ARTESIA, N.M. — The nation’s top immigration court ruled last week that women who suffer severe domestic violence in their country may be eligible for asylum in the United States — and that decision is already affecting hearings here.

Attorneys at the makeshift detention center for Central American women and their children were successful twice this week in securing asylum for their clients.

On Thursday and Friday, judges heard two domestic violence asylum cases — one a 23-year-old mother of two from Honduras and the other a 36-year-old mother of four from El Salvador. They were the first hearings held at the facility since it opened in late June.

Last week, the Board of Immigration Appeals found that a Guatemalan woman eligible for asylum as part of the “particular social group” category, in this case abused women from particular countries that are unwilling or unable to protect them. The historic decision resolved a nearly 20-year legal battle and offered guidance to courts across the nation.

The decision discussed only Guatemala, but lawyers and advocates say it can impact hundreds of pending cases — and slow the deportation of many of the Central American women who crossed the border with their children this year.

The decision could create a new stream of people seeking asylum, said Muzaffar Chishti with the D.C.-based Migration Policy Institute.

“I doubt it will be an exodus, but in the short-term it may increase the numbers of people who were hesitant until now,” Chishti said.

But attorneys and policy experts say there’s no reason to expect a flood.

“Canada has been granting asylum on domestic violence cases for years and has not seen a big uptick,” said Blaine Bookey, associate director of the Center for Gender and Refugee Studies, who assisted in the Artesia cases.

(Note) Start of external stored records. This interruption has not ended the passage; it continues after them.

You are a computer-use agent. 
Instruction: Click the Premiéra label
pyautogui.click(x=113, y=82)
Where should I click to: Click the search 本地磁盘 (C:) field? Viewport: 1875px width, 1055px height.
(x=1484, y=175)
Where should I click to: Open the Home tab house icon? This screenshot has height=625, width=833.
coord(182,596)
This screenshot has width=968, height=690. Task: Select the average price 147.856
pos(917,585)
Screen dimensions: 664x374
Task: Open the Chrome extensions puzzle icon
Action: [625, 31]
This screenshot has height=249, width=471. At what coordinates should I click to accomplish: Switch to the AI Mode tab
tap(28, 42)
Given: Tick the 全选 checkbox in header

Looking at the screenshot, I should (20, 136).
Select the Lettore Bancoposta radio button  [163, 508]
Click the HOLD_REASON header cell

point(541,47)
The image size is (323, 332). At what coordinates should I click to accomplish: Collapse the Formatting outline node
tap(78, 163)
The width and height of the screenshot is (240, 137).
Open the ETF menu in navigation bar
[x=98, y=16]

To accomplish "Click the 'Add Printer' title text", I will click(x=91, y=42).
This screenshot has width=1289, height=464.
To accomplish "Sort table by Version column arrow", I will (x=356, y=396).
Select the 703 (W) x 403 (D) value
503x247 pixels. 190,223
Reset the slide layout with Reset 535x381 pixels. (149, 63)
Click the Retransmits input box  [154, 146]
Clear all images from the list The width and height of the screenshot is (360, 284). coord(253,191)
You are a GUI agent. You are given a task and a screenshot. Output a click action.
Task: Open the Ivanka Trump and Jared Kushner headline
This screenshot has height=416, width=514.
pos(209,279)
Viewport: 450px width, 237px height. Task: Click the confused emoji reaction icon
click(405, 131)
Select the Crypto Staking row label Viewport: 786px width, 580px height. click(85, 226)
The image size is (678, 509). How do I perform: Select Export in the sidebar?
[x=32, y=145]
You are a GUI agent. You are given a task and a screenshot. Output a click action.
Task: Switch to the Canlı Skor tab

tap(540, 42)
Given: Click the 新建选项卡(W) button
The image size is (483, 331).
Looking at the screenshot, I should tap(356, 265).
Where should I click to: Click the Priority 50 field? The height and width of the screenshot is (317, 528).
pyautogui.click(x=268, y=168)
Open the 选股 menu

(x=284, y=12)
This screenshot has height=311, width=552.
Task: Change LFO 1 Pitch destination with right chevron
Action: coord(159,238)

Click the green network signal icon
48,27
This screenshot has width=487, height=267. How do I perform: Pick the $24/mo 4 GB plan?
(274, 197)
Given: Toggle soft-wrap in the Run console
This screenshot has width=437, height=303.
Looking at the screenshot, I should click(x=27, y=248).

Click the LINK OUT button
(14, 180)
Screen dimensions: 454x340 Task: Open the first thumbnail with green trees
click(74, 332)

The number of women trying to cross the desert with their children jumped from about 12,000 last year to more than 66,000 this year. Many of them are fleeing entrenched poverty, gang and drug violence — some driven by rumors that the United States was giving families an opportunity to stay.

Of 300 cases volunteer lawyers reviewed, about half are domestic violence asylum claims, said Laura Lichter, former president of the American Immigration Lawyers Association and one of the volunteers.

No women they spoke with have said they came because of the so-called permisos to stay, she said.

Abuse started at age 16

The first asylum case won in Artesia — one of the first on the basis of a domestic violence claim — was that of Heidy, the 23-year-old from Honduras, and her two young children. The Star was allowed to watch the hearing provided the women’s last names not be used because they are victims of abuse.

Heidy was 16 when a man started following her to and from school. One day he forced her into his car at gunpoint, drove her to the outskirts of the city and raped her.

“He was going to take me far away from my family,” Heidy told the court in Spanish, though an interpreter who sat next to the judge nearly 2,000 miles away in Alexandria, Virgina. The proceedings were done via teleconference.

At the moment she didn’t know what to do, she said, so she suggested they get married. He made her promise it wasn’t a lie, “otherwise something worse would happen to me,” she said.

The then-17-year-old married her aggressor, a widely feared drug-trafficker, in 2008. The beatings, rapes and insults started almost immediately.

Even when he landed in jail for a murder-related charge, she still couldn’t free herself from him, she said. At times during the hearing, the soft rumblings and giggles of her 5- and 1-year-olds playing in the adjacent room could be heard inside the former classroom turned courtroom.

In prison, he had paid off the guards and would arrange a separate room when she visited, where he raped her.

“If I didn’t go, he was going to think I had another person and he was going to send someone to kill me,” she said.

She finally left him before he was out of jail. She went to her parent’s home with her two children, but once he was out, he continued to harass her until, one day, he came in and fired shots.

“I realized he was capable of killing us all,” she said. “I feared for my children’s lives.”

She went to the police three hours away, but they told her to leave the country because they couldn’t protect her. She left that day.

Neither the judge nor the government’s attorney had many questions for her.

At the end, judge Roxanne C. Hladylowycz called it a “textbook case of asylum.”

“In one year you can apply to become a legal permanent resident if you want to,” she told Heidy. “Good luck to you.”

“I thank God,” Heidy said after the decision. “There won’t be more aggressions. I will be able to raise my children where they can have a good role model.”

Many questions Asked

The case of Mirna, the 36-year-old woman from El Salvador, was more contentious from the side of the government’s attorney.

Mirna left her country this summer, fleeing her partner of 20 years. He beat her, insulted her and raped her, she said.

She called police once when he punched her in the face and left her with a bloody nose. But officers said they couldn’t do anything because they didn’t catch him in the act.

Mirna said her 17-year-old daughter, who came to the United States with her, also suffered physical abuse. One time, her husband grabbed the girl by the hair and pushed her face into a pot of beans.

Unlike Heidy, Mirna was cross-examined extensively by the government’s attorney, who asked her about whether she had support from her parents to leave her husband, and about the well-being of her other three children, who are still with her partner in El Salvador.

The attorney was hesitant to grant her asylum on the basis that she belonged to a social group, but after several hours of testimony, she agreed to a different type of asylum granted for humanitarian reasons.